I am in my cell. I figured everybody in jail knows God, so I'm praying. And so, I got my hands on the bar. I'm not praying for me so much. I'm praying for other little kids to come out of the community who didn't have no parents wouldn't wind up like me. So, I'm holding the bars and I'm praying. Then when I open my eyes and I look down, I see a pair of cowboy boots outside my cell. I look up and it's this white boy with a collar. So, he says, “Well, I apologize. I didn't want to bother you while you were praying.” 

 

He said, a friend asked me to come and check on you and see how you doing. I said, “Well, who was that?” He said, “Well, Rose.” So, he said, “Do you remember a lady named Rose?” I said, “Of course, I remember Rose. How is she doing?” He said, “Well, she's dying. And on her deathbed, she asked me to come and check on you. I checked on the judge. You got a real rough judge. He's a real racist guy. He's going to give you the maximum 20, 25 years, but I will be in court the next day with you, because somebody should be in court with you.” 

 

So, the next day, I go to court. The presiding judge. So, they have a substitute judge sitting on the bench and he can't figure out why I'm there. The DA doesn't have my records. So, he's mad at the D.A, like, “Why has this guy been here for two months, and he hasn't been sentenced and he hasn't started no jail time anywhere?” So, he asked me, “Well, why was I in jail?” So, I thought about it for a minute.
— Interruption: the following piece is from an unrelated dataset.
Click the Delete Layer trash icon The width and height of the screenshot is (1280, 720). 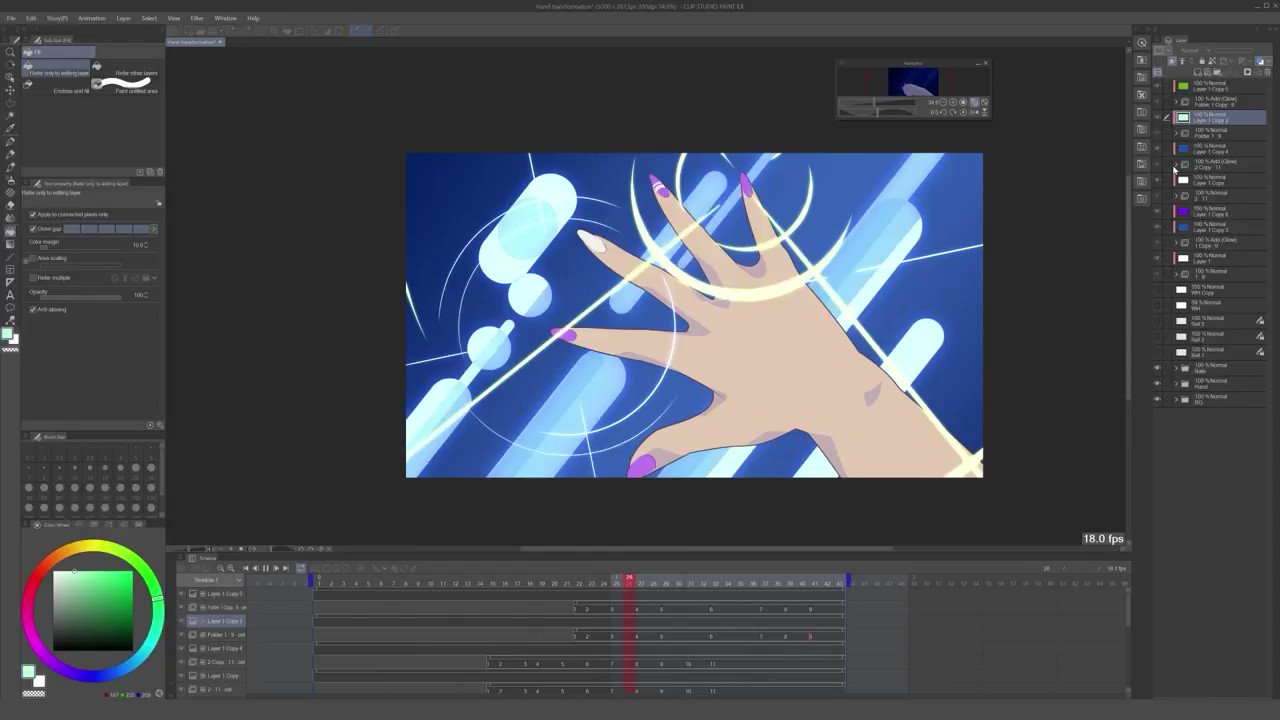click(1266, 71)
I wasn't going to tell him I was in jail for selling drugs. So, I told him I was at the wrong place at the wrong time. 

 

So, what happens was, is that he looked out into the courtroom and he says, “Is anybody here for Mr. Lee?” So, the white guy got up with the collar and says, “Well, I talked to Mr. Lee, and now I'll be responsible for him if you release him.” So, the judge released me to this guy. So, I come to find out that the guy he released me to was Father Pitt, the founder of Samaritan Halfway Society. And so, the moral of the story, is that from the day that my mother died, who was my protector, to the day when my other protector, my other mother was dying from her deathbed, sent this guy to save me, is that there's nothing stronger than a mother's love. I will hope that they are sitting upstairs side by side, looking down and are proud of what I've become. Thank you.